Stored items:

◆ ◆ ◆ ◆ ◆

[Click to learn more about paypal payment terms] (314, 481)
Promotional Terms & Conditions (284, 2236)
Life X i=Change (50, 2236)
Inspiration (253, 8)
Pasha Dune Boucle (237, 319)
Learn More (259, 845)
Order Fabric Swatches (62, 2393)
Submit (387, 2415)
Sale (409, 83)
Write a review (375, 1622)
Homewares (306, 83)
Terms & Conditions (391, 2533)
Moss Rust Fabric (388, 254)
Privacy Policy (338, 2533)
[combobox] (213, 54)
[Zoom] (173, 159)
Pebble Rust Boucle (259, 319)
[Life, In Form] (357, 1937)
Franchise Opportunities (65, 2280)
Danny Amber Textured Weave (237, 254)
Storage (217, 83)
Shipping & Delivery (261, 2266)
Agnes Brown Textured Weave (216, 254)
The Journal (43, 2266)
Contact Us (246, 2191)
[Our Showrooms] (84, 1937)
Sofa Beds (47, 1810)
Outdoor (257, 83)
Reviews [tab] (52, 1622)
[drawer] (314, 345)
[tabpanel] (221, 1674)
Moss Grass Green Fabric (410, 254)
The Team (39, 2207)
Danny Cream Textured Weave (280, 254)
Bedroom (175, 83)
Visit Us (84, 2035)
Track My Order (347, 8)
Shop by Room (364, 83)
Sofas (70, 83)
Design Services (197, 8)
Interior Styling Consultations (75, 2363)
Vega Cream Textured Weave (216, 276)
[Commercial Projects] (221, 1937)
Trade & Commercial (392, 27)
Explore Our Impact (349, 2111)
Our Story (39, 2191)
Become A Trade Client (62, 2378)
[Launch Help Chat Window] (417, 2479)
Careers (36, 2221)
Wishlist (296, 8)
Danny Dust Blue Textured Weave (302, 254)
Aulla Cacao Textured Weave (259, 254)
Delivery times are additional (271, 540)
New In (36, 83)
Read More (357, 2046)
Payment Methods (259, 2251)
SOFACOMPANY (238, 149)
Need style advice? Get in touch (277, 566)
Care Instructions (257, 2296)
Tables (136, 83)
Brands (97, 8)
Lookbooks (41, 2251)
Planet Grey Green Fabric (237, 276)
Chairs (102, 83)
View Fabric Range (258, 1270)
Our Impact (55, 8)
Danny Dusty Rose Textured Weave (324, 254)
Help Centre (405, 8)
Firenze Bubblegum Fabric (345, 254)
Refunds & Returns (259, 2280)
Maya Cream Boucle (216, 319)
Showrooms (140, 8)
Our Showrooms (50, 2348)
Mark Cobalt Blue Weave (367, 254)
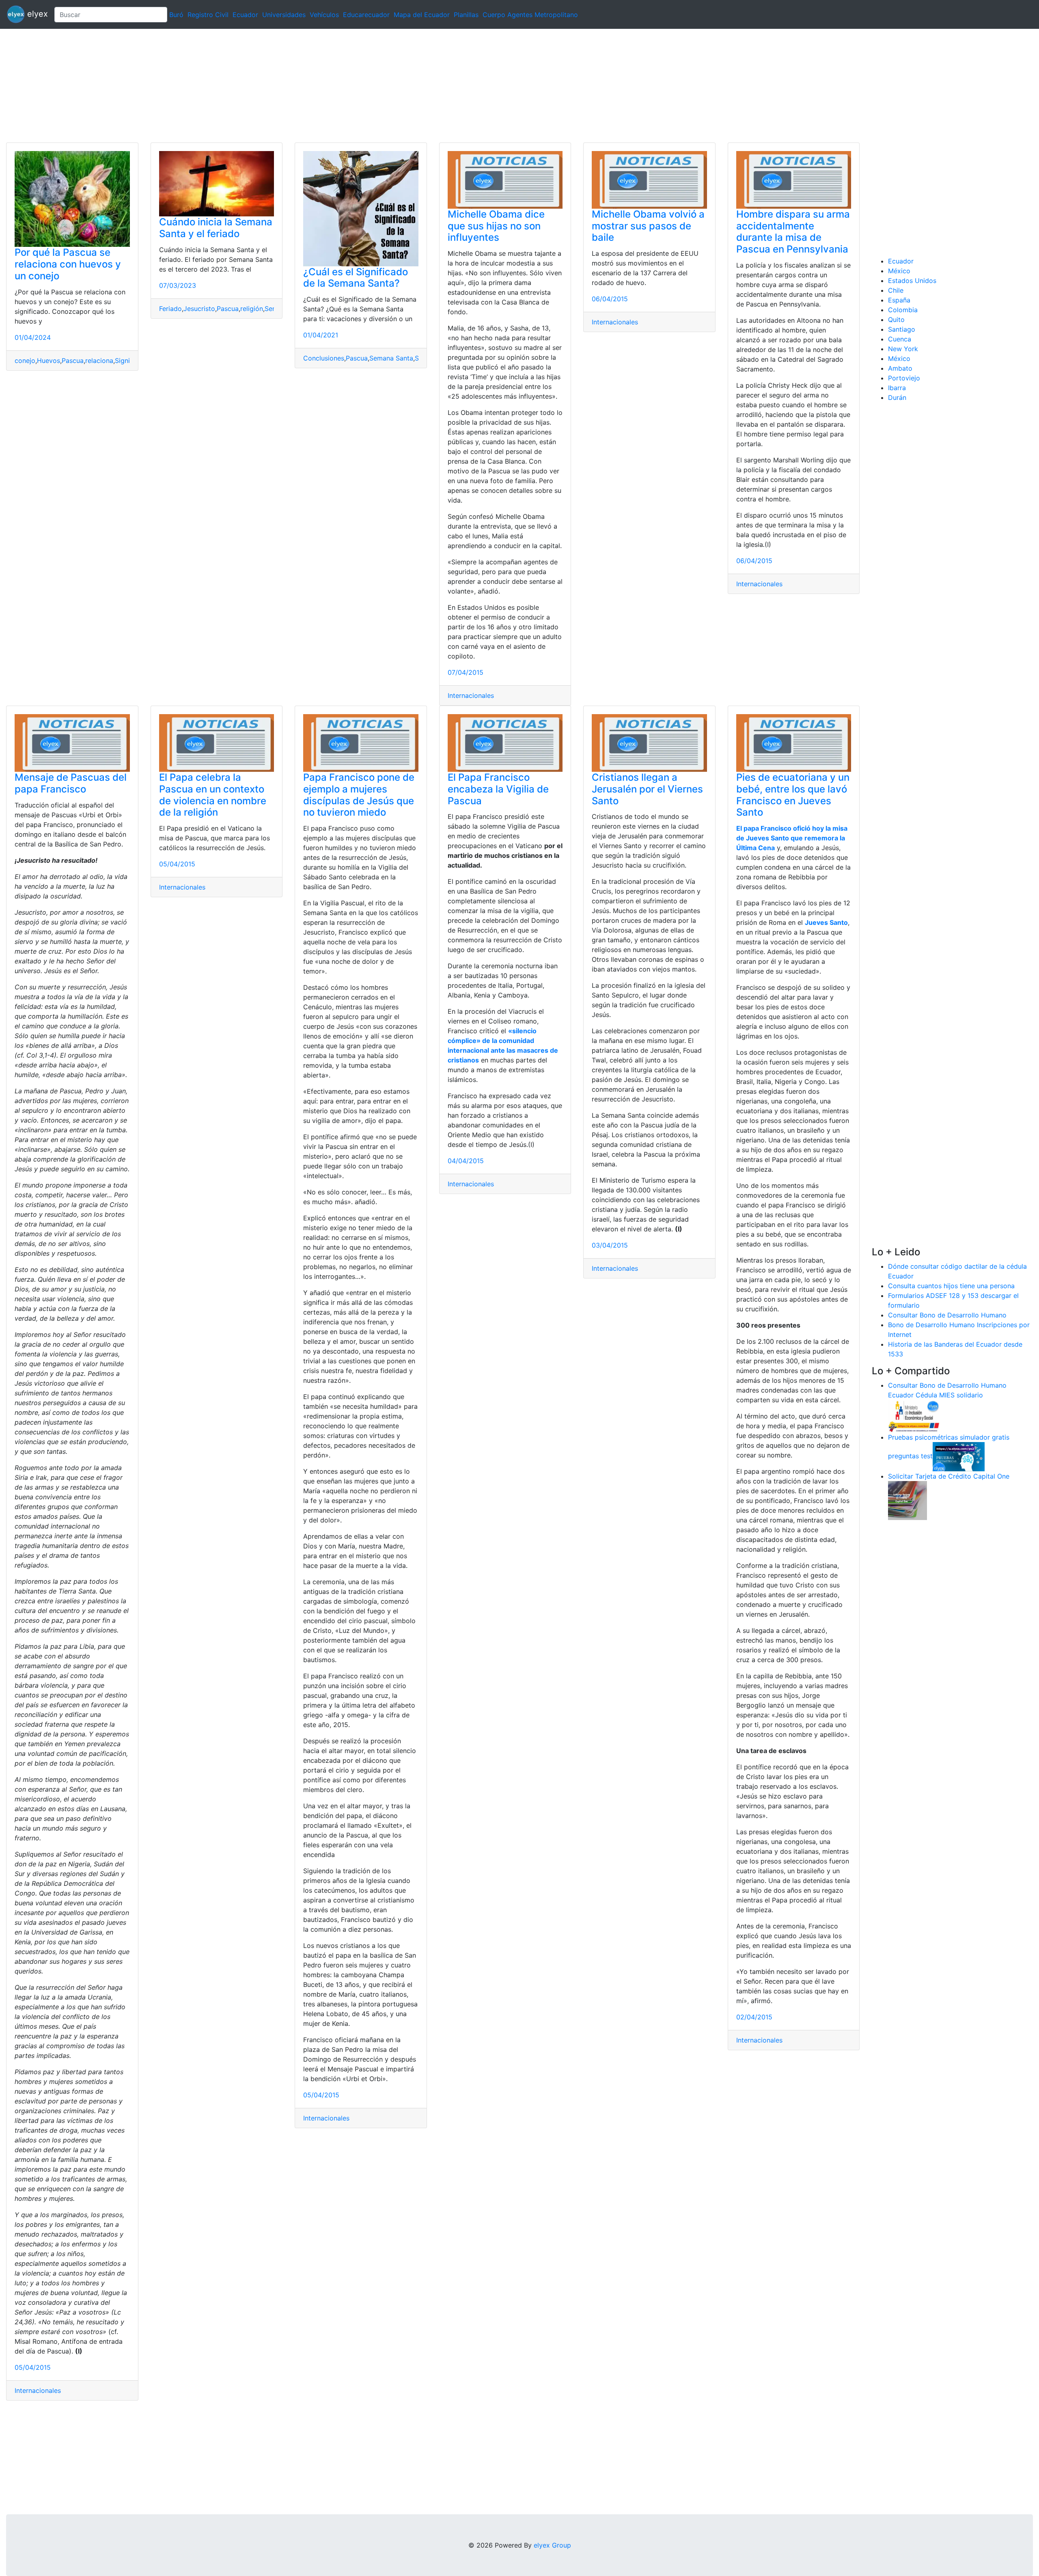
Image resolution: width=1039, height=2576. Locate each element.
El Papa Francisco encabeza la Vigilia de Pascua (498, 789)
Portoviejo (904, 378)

◆ ◆ ◆ ◆ ◆

▸ **Work instructions**
Looking over the records, find each line with the word "Commercial" and copy it.

▸ **Answer to this task**
[Commercial Projects] (221, 1937)
Trade & Commercial (392, 27)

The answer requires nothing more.